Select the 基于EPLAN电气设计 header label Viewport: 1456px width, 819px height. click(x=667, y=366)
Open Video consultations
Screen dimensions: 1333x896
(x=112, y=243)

== == ==

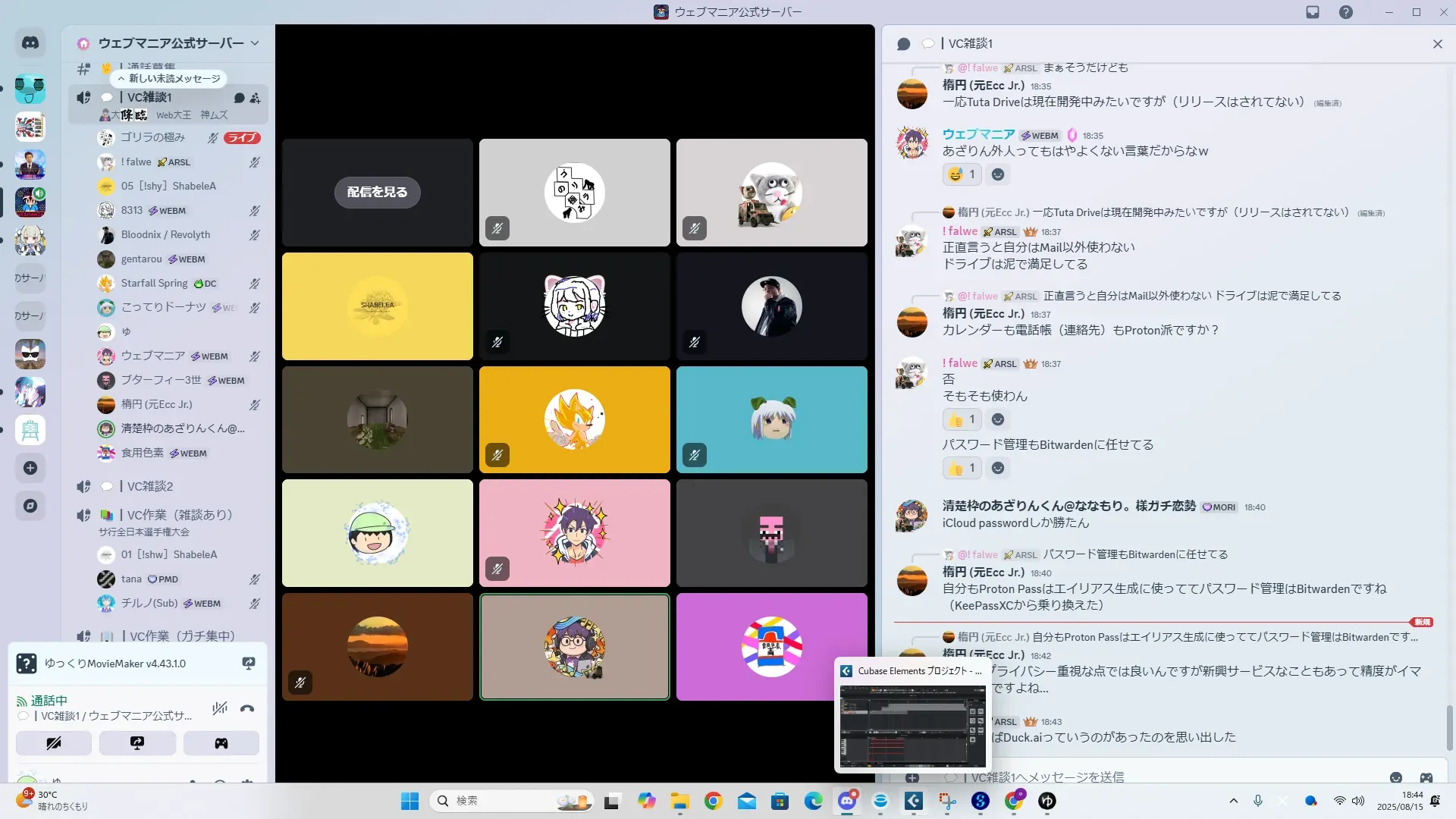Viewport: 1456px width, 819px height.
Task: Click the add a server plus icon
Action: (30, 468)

== == ==

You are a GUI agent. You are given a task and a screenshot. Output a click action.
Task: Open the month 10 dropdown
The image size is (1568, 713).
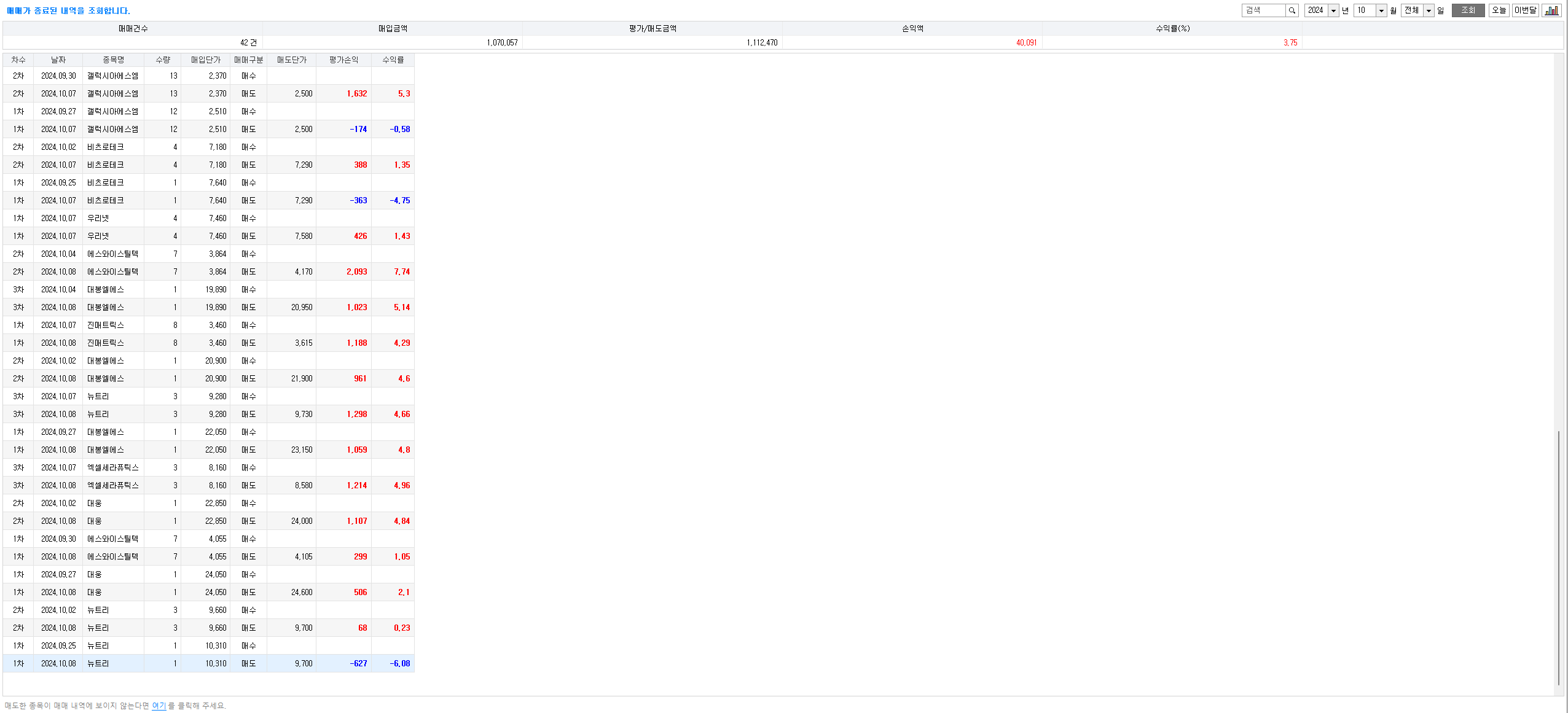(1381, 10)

== == ==

## ABOUT THIS TASK
From the material above, copy every line where the word "Open" is found.

## EXERCISE OUTPUT
Open Video consultations
Task: Open the month 10 dropdown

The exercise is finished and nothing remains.